How large is their cage? The very minimum size cage for two budgies would be 76 cm long x 46 cm wide x 46 cm high.
Would you please post a picture of the two budgies in this thread?
From your avatar, it appears you have a male and a female.
If that is the case, you need to do everything necessary to prevent breeding.*
*A heartfelt plea to forum members new and old*
*Tips For Discouraging Breeding*
*Before You Ever Consider Breeding Your Budgies*
*Guidance for Breeding Advice Threads*

*Taming and Bonding is all about helping your budgie learn to trust you and it takes a great deal of time and patience on your part.
You should never grab your budgies or force them to be touched.
To bond with your budgie, you need to build their trust in you.
They will have to learn over time that you will not hurt them, grab them and try to force them to allow you to hold them.

To bond with your birds, you need to build their trust in you.
They will have to learn over time that you will not hurt them.

You've made good progress if they are coming to eat from your hand.
Now you can start using positive reinforcement training to start teaching them to step up, etc.*
*Positive Reinforcement in Training.*
*You may find that clicker training is helpful for your situation.
Basics of Clicker Training*

*A Healthy Diet for your Budgie*
*Quality Seed Mix*
*CuttleBones, Mineral Blocks and Manu Clay Roses*
*Safe Foods for Budgies*
*The Truth about GRIT*

*Please take the time to read through the Site Guidelines, the FAQs, the Budgie Articles and all of the Stickies located at the top of each section of the forum.
Truly, the very BEST advice anyone can offer you is to take the time to read ALL of the stickies throughout the various Talk Budgie forums as well as the Budgie Articles we have posted.
These are great resources for Talk Budgie members and have a wealth of reliable information which will assist you to learn the best practices in caring for your budgies for their optimal health and well-being.*
*SITE GUIDELINES*
*List of Stickies*
*Posting on the Forums*
*Let's Talk Budgies!*
*FAQ*
*Articles*
*Be Prepared for Veterinary Care Expense*
*Avian First Aid*
*Quarantine IS Necessary!*
*Cage sizes.*
*Essentials to a Great Cage*
*Dangers to Pet Birds*
*Resource Directory*


----------



## Hinsans (Aug 11, 2021)

FaeryBee said:


> *Hi, Welcome to Talk Budgies!
> 
> The purpose of this forum is to promote the BEST PRACTICES in the care of budgies for their optimal Health and Well-Being*
> 
> ...


Hello. They come to me when they are both inside and outside the cage.
Perhaps i will try the clicker training  thank you for the help


----------



## FaeryBee (May 9, 2011)

*How large is their cage? Length, Width, Height
The very minimum size cage for two budgies would be 76 cm long x 46 cm wide x 46 cm high.

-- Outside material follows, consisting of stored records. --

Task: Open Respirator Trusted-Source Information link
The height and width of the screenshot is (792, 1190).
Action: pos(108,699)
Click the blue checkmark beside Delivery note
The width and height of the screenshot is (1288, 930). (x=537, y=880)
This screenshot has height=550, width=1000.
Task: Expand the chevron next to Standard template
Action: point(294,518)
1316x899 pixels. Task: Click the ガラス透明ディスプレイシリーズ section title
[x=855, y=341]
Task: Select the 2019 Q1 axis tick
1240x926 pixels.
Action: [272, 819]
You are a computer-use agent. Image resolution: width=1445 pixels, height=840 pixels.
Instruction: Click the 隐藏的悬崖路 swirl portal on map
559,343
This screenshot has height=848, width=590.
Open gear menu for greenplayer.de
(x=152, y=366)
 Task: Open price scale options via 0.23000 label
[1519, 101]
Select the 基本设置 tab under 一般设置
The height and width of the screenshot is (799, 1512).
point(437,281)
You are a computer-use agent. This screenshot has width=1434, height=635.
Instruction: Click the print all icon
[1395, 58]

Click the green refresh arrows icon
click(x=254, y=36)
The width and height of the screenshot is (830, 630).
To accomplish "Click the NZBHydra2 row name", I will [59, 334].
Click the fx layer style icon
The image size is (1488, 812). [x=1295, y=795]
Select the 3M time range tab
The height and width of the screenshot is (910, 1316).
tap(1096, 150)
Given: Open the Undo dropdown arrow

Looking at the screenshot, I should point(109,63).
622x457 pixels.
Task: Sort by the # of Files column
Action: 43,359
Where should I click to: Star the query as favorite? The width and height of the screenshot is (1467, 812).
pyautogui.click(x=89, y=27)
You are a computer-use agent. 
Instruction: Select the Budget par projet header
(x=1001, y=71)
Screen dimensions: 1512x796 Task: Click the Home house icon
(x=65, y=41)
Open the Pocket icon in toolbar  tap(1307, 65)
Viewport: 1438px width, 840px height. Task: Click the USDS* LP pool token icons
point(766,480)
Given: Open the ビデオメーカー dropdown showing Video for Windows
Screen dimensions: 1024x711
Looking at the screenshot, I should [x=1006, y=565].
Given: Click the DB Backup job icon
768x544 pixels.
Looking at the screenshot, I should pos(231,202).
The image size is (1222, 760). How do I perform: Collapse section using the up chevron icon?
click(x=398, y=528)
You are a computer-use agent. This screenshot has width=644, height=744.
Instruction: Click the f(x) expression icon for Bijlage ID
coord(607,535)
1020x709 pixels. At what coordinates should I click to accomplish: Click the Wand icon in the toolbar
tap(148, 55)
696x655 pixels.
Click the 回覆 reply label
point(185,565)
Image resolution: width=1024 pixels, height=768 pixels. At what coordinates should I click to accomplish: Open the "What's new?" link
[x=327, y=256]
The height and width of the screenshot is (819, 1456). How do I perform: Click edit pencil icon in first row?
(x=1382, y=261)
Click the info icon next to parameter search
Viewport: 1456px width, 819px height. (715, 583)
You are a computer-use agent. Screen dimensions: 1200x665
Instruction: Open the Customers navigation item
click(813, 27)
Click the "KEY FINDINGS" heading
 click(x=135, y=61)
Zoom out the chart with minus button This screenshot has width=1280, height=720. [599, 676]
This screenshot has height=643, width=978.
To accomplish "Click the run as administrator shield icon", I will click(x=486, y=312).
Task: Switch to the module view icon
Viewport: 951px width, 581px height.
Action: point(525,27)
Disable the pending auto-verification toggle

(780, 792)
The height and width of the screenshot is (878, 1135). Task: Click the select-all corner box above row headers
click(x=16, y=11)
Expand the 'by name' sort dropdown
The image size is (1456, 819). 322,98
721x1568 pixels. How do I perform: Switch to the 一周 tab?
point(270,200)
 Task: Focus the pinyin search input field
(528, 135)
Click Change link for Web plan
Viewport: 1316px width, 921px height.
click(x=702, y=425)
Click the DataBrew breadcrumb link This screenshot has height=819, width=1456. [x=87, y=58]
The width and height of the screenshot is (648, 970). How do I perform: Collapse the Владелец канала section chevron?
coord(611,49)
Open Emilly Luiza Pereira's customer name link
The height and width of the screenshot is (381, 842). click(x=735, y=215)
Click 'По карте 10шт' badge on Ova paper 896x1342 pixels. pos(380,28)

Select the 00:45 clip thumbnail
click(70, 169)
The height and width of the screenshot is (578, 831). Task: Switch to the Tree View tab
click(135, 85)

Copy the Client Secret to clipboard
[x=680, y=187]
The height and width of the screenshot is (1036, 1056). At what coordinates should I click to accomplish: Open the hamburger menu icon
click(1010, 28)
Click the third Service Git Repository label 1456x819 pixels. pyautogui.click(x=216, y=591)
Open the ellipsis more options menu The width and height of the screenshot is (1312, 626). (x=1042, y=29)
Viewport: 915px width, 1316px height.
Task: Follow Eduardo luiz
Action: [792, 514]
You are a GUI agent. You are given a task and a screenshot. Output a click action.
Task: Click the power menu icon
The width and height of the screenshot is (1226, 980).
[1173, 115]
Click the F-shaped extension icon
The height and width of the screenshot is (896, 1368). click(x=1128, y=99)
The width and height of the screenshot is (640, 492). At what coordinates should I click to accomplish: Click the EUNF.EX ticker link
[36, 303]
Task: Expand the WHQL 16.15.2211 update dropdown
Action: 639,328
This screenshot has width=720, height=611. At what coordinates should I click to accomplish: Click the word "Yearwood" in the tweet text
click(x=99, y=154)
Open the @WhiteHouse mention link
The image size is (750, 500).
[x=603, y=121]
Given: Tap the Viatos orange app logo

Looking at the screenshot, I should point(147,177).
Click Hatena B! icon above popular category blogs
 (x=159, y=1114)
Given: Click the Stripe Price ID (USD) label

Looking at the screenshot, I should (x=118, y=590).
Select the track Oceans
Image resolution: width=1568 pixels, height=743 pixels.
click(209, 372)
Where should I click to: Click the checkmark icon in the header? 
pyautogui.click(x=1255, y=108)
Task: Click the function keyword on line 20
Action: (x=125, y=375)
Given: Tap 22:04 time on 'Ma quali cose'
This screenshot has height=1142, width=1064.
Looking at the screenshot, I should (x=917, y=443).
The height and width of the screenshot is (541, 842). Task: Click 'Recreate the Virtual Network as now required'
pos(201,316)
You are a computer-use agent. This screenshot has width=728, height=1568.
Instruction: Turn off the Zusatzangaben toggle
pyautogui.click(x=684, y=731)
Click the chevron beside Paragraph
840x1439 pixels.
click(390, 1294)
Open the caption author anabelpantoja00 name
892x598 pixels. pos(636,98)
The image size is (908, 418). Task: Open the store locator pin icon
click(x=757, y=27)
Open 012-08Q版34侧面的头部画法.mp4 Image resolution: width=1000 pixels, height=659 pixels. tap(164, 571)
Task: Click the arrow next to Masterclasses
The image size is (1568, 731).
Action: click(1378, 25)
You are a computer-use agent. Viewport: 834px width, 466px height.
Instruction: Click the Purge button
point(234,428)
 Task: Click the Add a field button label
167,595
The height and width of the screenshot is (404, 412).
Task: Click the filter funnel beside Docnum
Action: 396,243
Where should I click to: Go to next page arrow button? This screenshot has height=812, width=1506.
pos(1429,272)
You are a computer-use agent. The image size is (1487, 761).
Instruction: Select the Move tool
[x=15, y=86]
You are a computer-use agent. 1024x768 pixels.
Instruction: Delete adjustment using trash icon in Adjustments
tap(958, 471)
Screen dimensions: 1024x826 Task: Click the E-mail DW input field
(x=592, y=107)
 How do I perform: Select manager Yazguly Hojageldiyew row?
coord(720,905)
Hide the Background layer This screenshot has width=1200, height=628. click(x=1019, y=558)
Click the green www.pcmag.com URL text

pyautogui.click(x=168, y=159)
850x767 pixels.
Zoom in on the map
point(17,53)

Would you please post a picture of the two budgies in this thread?
From your avatar, it appears you have a male and a female.

If that is the case, you need to do everything necessary to prevent breeding.*


----------



## StarlingWings (Mar 15, 2013)

Hello and welcome to the forums!

I agree with FaeryBee, she’s given you excellent advice!

Keep in mind that all budgies are individuals and are comfortable with people at their own pace. Comparing yourself with other budgie owners just leads to frustration! Additionally, it will take longer for two budgies to learn to trust you since they will normally prefer each other’s company. However, as mentioned above, there are many things you can do to help them learn to accept you as part of their “flock” !

The most important things are patience and going at their pace. It sounds like you’ve already made great progress. 

Meanwhile, you’ve come to a great place to learn even more about the best of budgie care practices! Please be sure to have a look around the forums’ many budgie articles and “stickies”, included above, to ensure you’re up to date on everything. If you have questions after doing so, please be sure to ask as we’d love to help.
Best wishes with your budgies! 

Cheers! 👋


----------



## Hinsans (Aug 11, 2021)

FaeryBee said:


> *How large is their cage? Length, Width, Height
> The very minimum size cage for two budgies would be 76 cm long x 46 cm wide x 46 cm high.
> 
> Would you please post a picture of the two budgies in this thread?
> ...


Hello, apologies for the long reply but their cage is 70cm long, 50 cm wide and 50 cm high.
Ive been told they are both male when i got them



StarlingWings said:


> Hello and welcome to the forums!
> 
> I agree with FaeryBee, she’s given you excellent advice!
> 
> ...


Thank you☺


----------